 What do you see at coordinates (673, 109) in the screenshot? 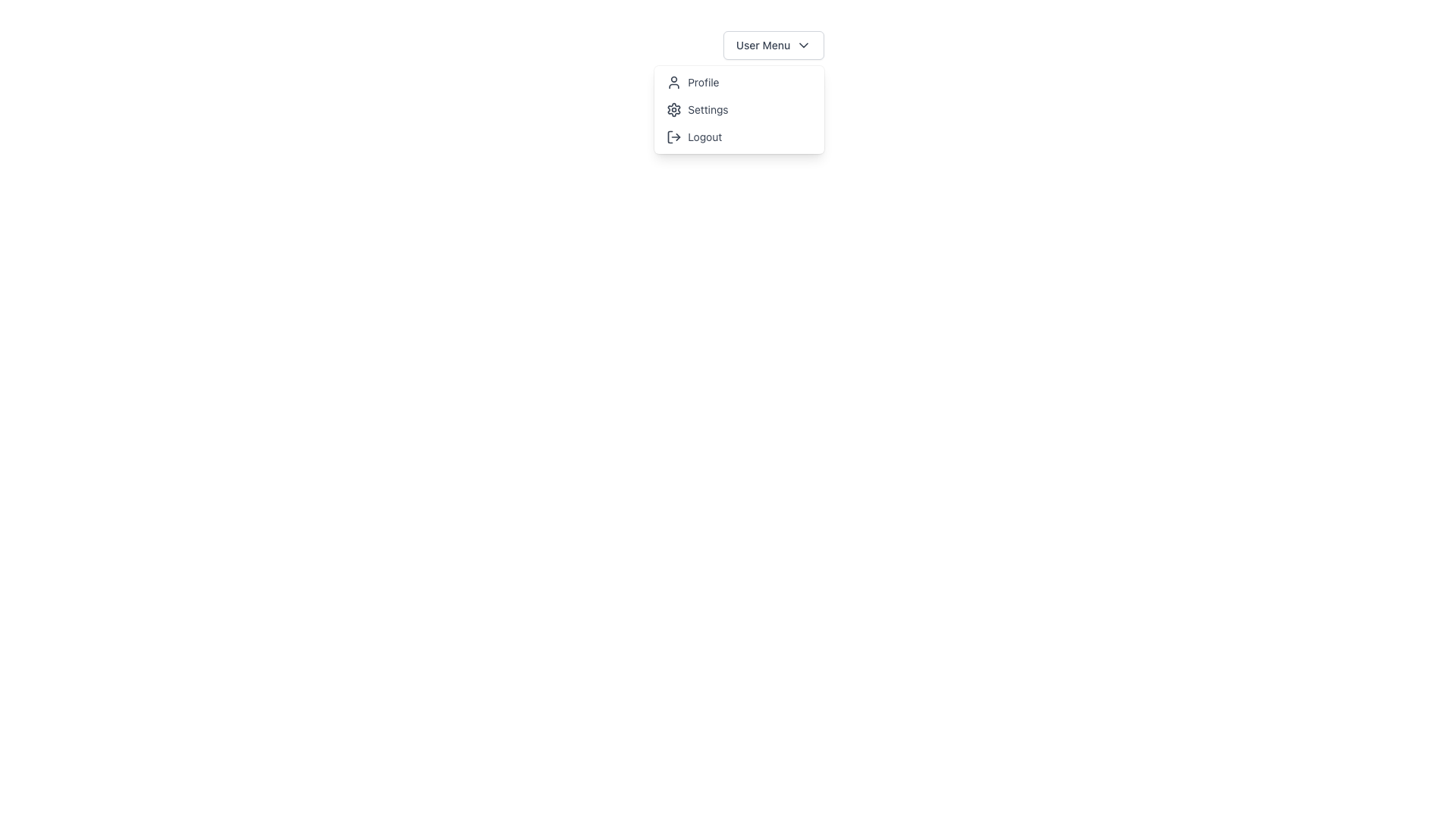
I see `the 'Settings' icon located in the dropdown menu, which is the first graphical component to the left of the text 'Settings'` at bounding box center [673, 109].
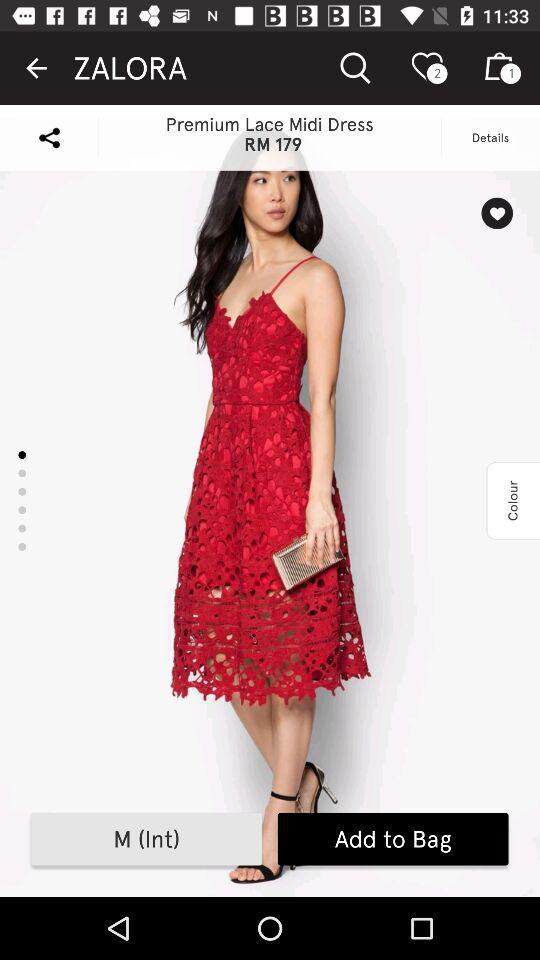  I want to click on the favorite icon, so click(496, 213).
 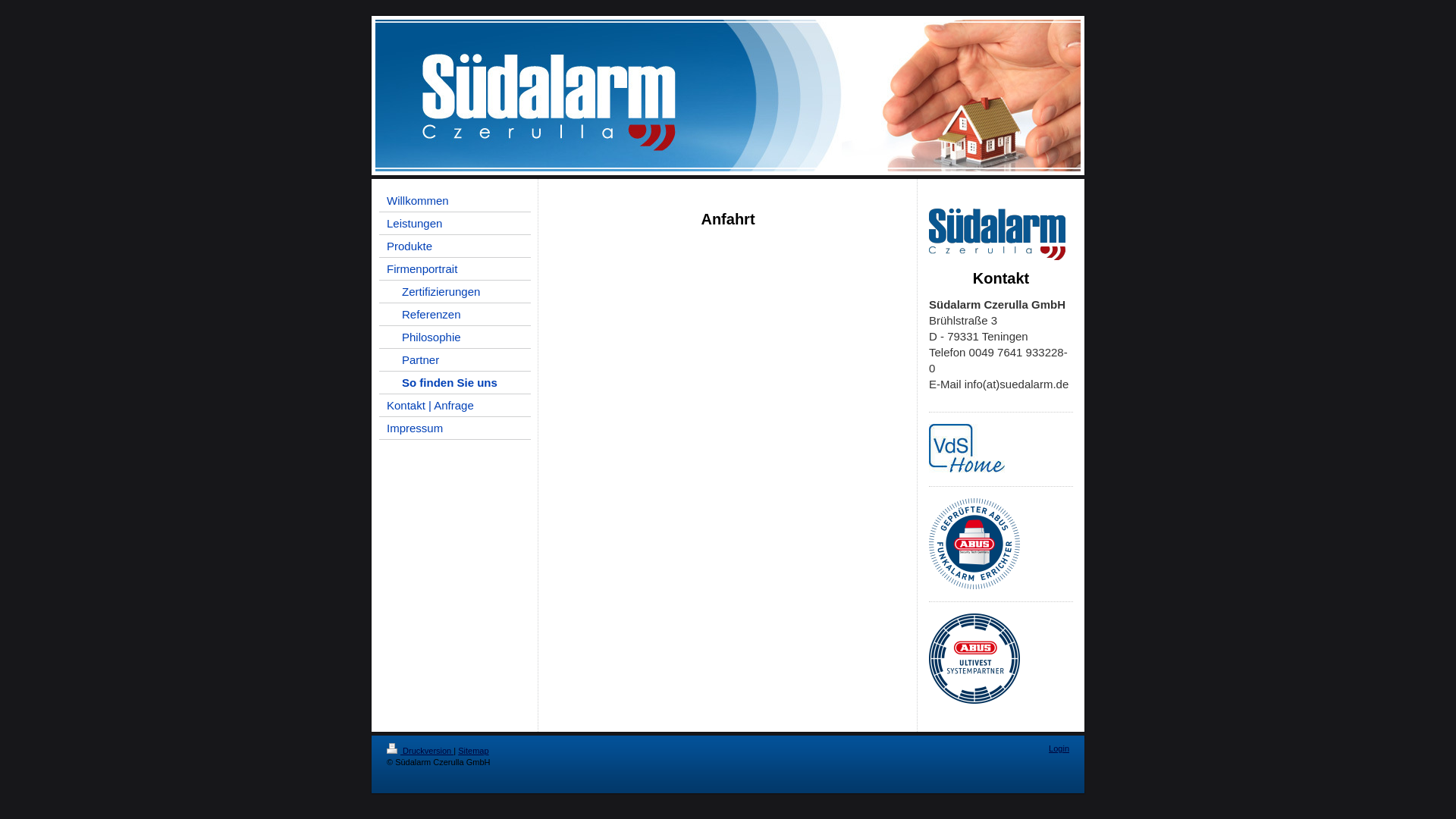 What do you see at coordinates (454, 382) in the screenshot?
I see `'So finden Sie uns'` at bounding box center [454, 382].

= = =

_What is asked_
Can you extract every line of the entries above, word for word, with the pictures left out?

_Worked solution_
 What do you see at coordinates (673, 109) in the screenshot? 
I see `the 'Settings' icon located in the dropdown menu, which is the first graphical component to the left of the text 'Settings'` at bounding box center [673, 109].
  I want to click on the favorite icon, so click(496, 213).
  What do you see at coordinates (454, 382) in the screenshot?
I see `'So finden Sie uns'` at bounding box center [454, 382].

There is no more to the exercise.